Retype every one of the following lines without changing a single character.
--- start of INPUT MATERIAL ---
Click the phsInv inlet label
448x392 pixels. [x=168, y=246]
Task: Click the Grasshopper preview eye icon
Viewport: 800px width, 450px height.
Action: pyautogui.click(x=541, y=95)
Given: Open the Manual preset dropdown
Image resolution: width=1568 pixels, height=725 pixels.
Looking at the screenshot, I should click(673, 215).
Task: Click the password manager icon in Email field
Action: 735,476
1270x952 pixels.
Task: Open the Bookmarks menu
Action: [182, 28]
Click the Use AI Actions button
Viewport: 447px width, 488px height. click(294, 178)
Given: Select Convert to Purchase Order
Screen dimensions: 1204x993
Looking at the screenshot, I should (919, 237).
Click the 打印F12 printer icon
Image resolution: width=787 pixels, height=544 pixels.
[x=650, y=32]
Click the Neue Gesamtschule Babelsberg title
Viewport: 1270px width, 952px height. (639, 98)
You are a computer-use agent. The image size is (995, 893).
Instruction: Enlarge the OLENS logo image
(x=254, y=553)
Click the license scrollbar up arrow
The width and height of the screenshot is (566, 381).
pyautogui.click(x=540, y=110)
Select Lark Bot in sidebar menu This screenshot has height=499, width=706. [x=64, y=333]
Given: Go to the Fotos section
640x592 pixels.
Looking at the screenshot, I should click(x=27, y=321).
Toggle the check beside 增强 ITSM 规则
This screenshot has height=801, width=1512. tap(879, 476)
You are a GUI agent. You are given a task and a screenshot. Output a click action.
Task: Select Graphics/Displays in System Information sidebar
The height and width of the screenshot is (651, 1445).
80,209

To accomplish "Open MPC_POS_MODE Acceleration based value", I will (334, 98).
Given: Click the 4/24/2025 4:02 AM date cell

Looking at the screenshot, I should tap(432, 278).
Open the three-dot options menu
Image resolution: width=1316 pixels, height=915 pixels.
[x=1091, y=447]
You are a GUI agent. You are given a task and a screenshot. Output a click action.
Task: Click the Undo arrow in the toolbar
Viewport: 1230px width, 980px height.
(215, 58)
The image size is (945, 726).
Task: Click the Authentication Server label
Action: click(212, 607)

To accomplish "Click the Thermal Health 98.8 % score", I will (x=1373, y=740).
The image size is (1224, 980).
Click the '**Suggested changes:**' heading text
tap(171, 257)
--- end of INPUT MATERIAL ---
## RESULT
Click the phsInv inlet label
448x392 pixels. [x=168, y=246]
Task: Click the Grasshopper preview eye icon
Viewport: 800px width, 450px height.
Action: pyautogui.click(x=541, y=95)
Given: Open the Manual preset dropdown
Image resolution: width=1568 pixels, height=725 pixels.
Looking at the screenshot, I should click(673, 215).
Task: Click the password manager icon in Email field
Action: 735,476
1270x952 pixels.
Task: Open the Bookmarks menu
Action: [182, 28]
Click the Use AI Actions button
Viewport: 447px width, 488px height. click(294, 178)
Given: Select Convert to Purchase Order
Screen dimensions: 1204x993
Looking at the screenshot, I should (919, 237).
Click the 打印F12 printer icon
Image resolution: width=787 pixels, height=544 pixels.
[x=650, y=32]
Click the Neue Gesamtschule Babelsberg title
Viewport: 1270px width, 952px height. (639, 98)
You are a computer-use agent. The image size is (995, 893).
Instruction: Enlarge the OLENS logo image
(x=254, y=553)
Click the license scrollbar up arrow
The width and height of the screenshot is (566, 381).
pyautogui.click(x=540, y=110)
Select Lark Bot in sidebar menu This screenshot has height=499, width=706. [x=64, y=333]
Given: Go to the Fotos section
640x592 pixels.
Looking at the screenshot, I should click(x=27, y=321).
Toggle the check beside 增强 ITSM 规则
This screenshot has height=801, width=1512. tap(879, 476)
You are a GUI agent. You are given a task and a screenshot. Output a click action.
Task: Select Graphics/Displays in System Information sidebar
The height and width of the screenshot is (651, 1445).
80,209

To accomplish "Open MPC_POS_MODE Acceleration based value", I will (334, 98).
Given: Click the 4/24/2025 4:02 AM date cell

Looking at the screenshot, I should tap(432, 278).
Open the three-dot options menu
Image resolution: width=1316 pixels, height=915 pixels.
[x=1091, y=447]
You are a GUI agent. You are given a task and a screenshot. Output a click action.
Task: Click the Undo arrow in the toolbar
Viewport: 1230px width, 980px height.
(215, 58)
The image size is (945, 726).
Task: Click the Authentication Server label
Action: click(212, 607)

To accomplish "Click the Thermal Health 98.8 % score", I will (x=1373, y=740).
The image size is (1224, 980).
Click the '**Suggested changes:**' heading text
tap(171, 257)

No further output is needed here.